--- WHAT THE TASK ASKS ---
Omitting every picture, copy the lines from the one that contains "You are a computer-use" through the last line of the records below, exactly and with nothing added.

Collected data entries
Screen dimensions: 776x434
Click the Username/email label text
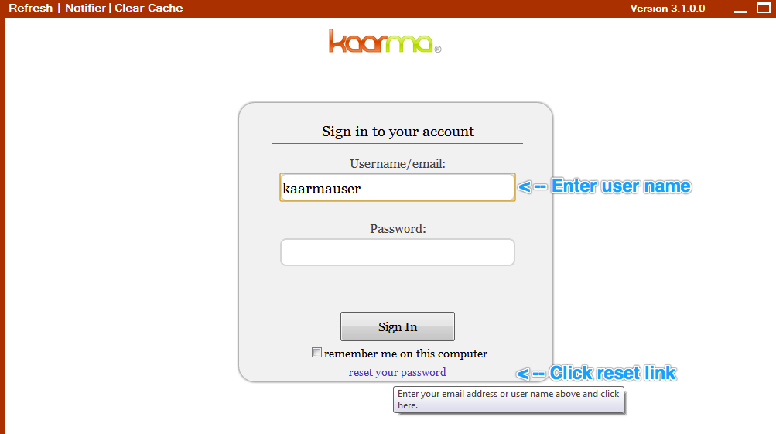pyautogui.click(x=398, y=164)
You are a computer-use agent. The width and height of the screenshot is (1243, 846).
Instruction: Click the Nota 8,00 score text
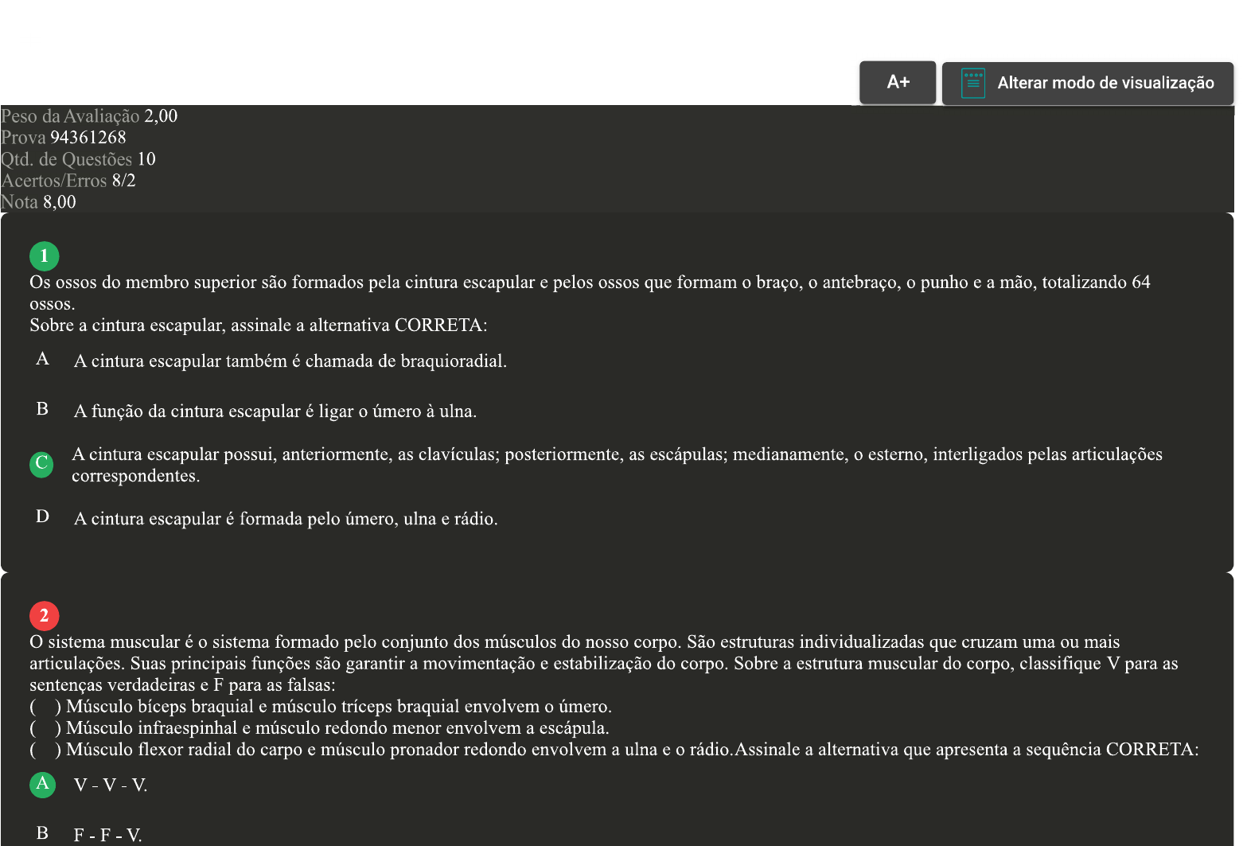39,202
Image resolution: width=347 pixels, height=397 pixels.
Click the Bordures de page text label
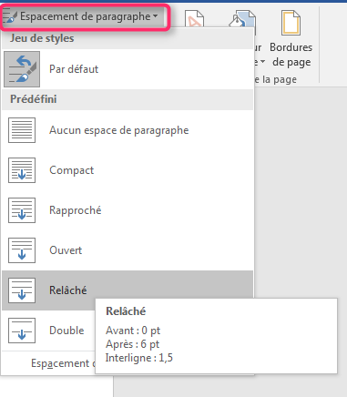click(291, 55)
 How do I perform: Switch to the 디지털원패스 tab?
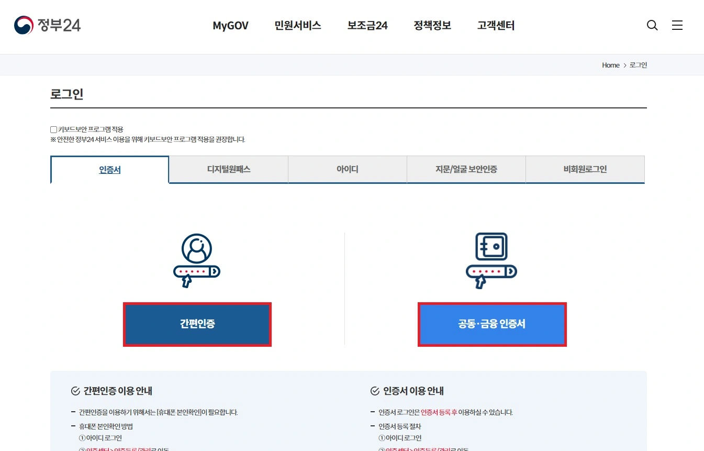tap(228, 169)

--- THE ANSWER ---
You are a computer-use agent. The width and height of the screenshot is (1243, 846).
Instruction: Click the Nota 8,00 score text
39,202
Image resolution: width=347 pixels, height=397 pixels.
Click the Bordures de page text label
click(291, 55)
 How do I perform: Switch to the 디지털원패스 tab?
tap(228, 169)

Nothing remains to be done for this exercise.